## [ФРАГМЕНТ СТРАНИЦЫ]
"""

Олег ЕРМАКОВ. ЗА НЕДОЛГУЮ НЕЖНОСТЬ В ГРУДИ

№ 2018 / 18, 18.05.2018

Известно, что книги не только мы читаем, но и книги читают нас. Читают и запоминают наше время. И когда с полки снимаешь ту или иную книгу, открываешь, – и окунаешься в прошлое. Ну, впрочем, это происходит не со всеми книгами, а только с особенными, с теми, которые ты мысленно ставишь на «золотую полку».

Впервые о Николае Рубцове мне пришлось узнать за тридевять земель, в окрестностях провинциального центра древнего города Газни (в саду которого, между прочим, похоронен великий суфийский средневековый поэт Санайи), в полку посреди выжженной степи. О нём написал бывший геолог, работавший в Баргузинском заповеднике электриком, Валера Меньшиков. Он и сам писал стихи. В заповеднике мы и познакомились. Меньшиков очень тепло отзывался о Рубцове и писал, что тот покорил его буквально одной строкой: «За недолгую нежность в груди». А прислал он мне стихотворение «Плыть, плыть, плыть».

Стихотворение это начиналось знакомой характеристикой нашего мира: «В жарком тумане дня». Дни над степью стояли огненные, пыльные, горьковатые от махорочных сигарет «Охотничьи»… Но уже вторая строка странным изломом уводила прочь: «Сонный встряхнём фиорд». Фиорд сулил что-то иное, в нём предчувствовалась прохладная синева. И призывный клич: «Эй, капитан! Меня, / Первым прими на борт!» – отзывался согласным эхом в груди. И уже было ясно, что «капитан» – не наш командир батареи, с которым надо бороздить пучину пыли в тягаче, – а какой-то необыкновенный капитан вроде Ахава из «Моби Дика».

И точно! Вторая строфа уже подхватывала тебя и влекла по чудесным волнам: «Плыть, плыть, плыть / Мимо могильных плит, / Мимо церковных рам»… И это движение не спадало, остановки не было, корабль на всех парусах или парах шёл дальше, выше. Вот возникало такое впечатление морской крутизны, округлой, волнующейся. И следовали бодрые команды, которым сердце с радостью подчинялось: «Скучные мысли – прочь! / Думать и думать – лень! / Звёзды на небе – ночь! / Солнце на небе – день!» Тут возникало такое легкокрылое чувство беззаботности. Это было похоже на что-то дзенское. Живи и смотри здесь и сейчас. Здесь? Посреди опостылевшей степи? Не думай, ведь на самом деле это уже не степь, а фиорд, море.

И снова: «Плыть, плыть, плыть / Мимо родной ветлы». Но это уже и не море, это родная река Днепр. Да, точно: «Мимо зовущих нас / Милых, сиротских глаз…» Где ещё такие увидишь?

"""

## [ЧТО НУЖНО СДЕЛАТЬ]
1. Кем работал Валера Меньшиков в Баргузинском заповеднике, согласно эссе о Рубцове?
2. Процитируйте, пожалуйста, из эссе о Рубцове отрывок от «И точно! Вторая» до «ещё такие увидишь?» включительно.

## [ИСХОДНЫЕ ДАННЫЕ]
"""

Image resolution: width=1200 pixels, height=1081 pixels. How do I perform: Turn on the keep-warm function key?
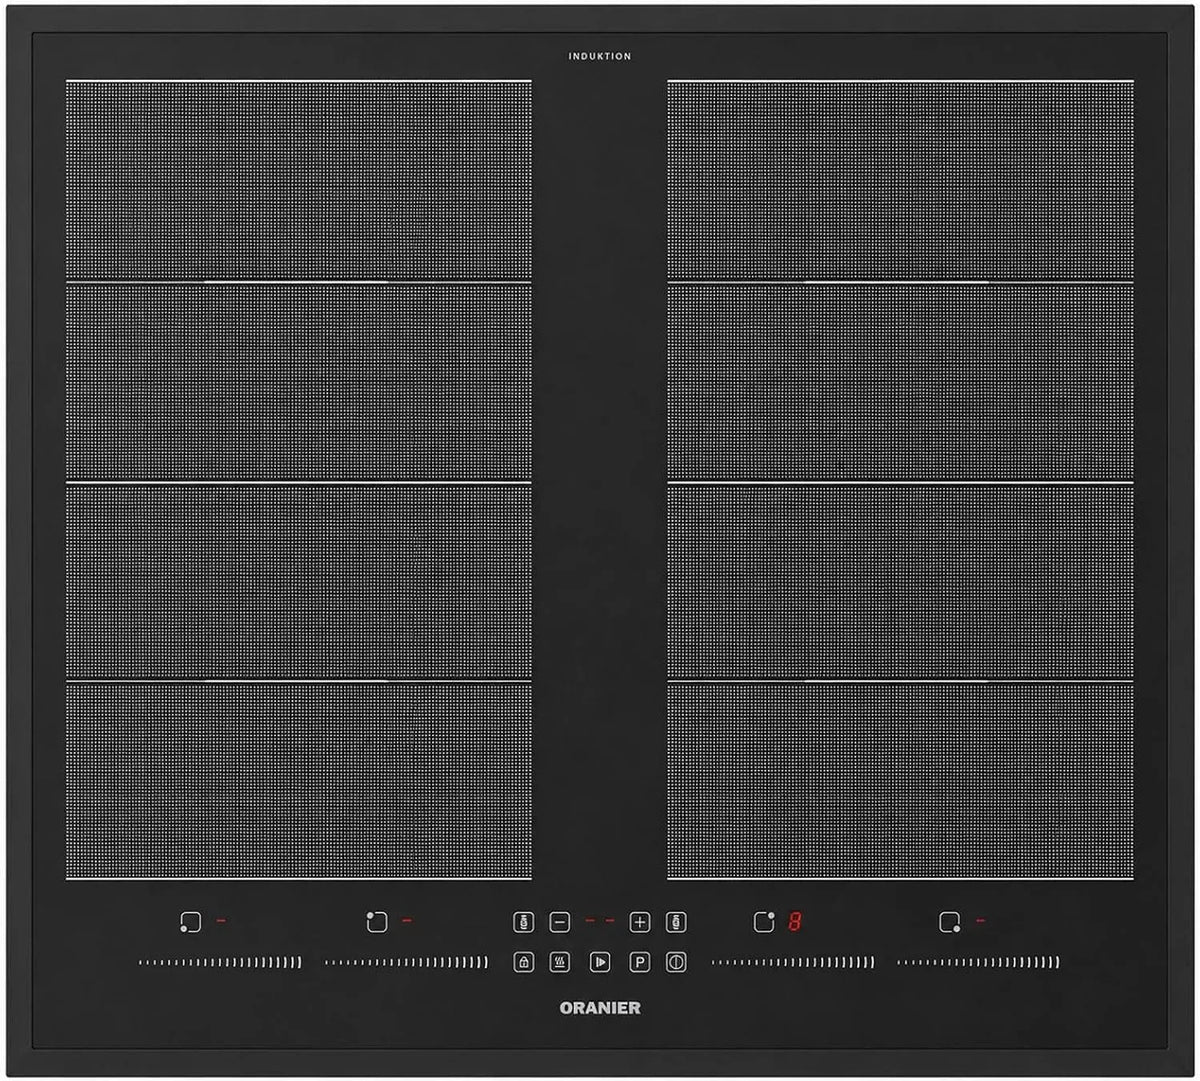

"""

## [ОТВЕТЫ ПО ЗАДАНИЯМ]
1. Электриком.

2.
И точно! Вторая строфа уже подхватывала тебя и влекла по чудесным волнам: «Плыть, плыть, плыть / Мимо могильных плит, / Мимо церковных рам»… И это движение не спадало, остановки не было, корабль на всех парусах или парах шёл дальше, выше. Вот возникало такое впечатление морской крутизны, округлой, волнующейся. И следовали бодрые команды, которым сердце с радостью подчинялось: «Скучные мысли – прочь! / Думать и думать – лень! / Звёзды на небе – ночь! / Солнце на небе – день!» Тут возникало такое легкокрылое чувство беззаботности. Это было похоже на что-то дзенское. Живи и смотри здесь и сейчас. Здесь? Посреди опостылевшей степи? Не думай, ведь на самом деле это уже не степь, а фиорд, море.

И снова: «Плыть, плыть, плыть / Мимо родной ветлы». Но это уже и не море, это родная река Днепр. Да, точно: «Мимо зовущих нас / Милых, сиротских глаз…» Где ещё такие увидишь?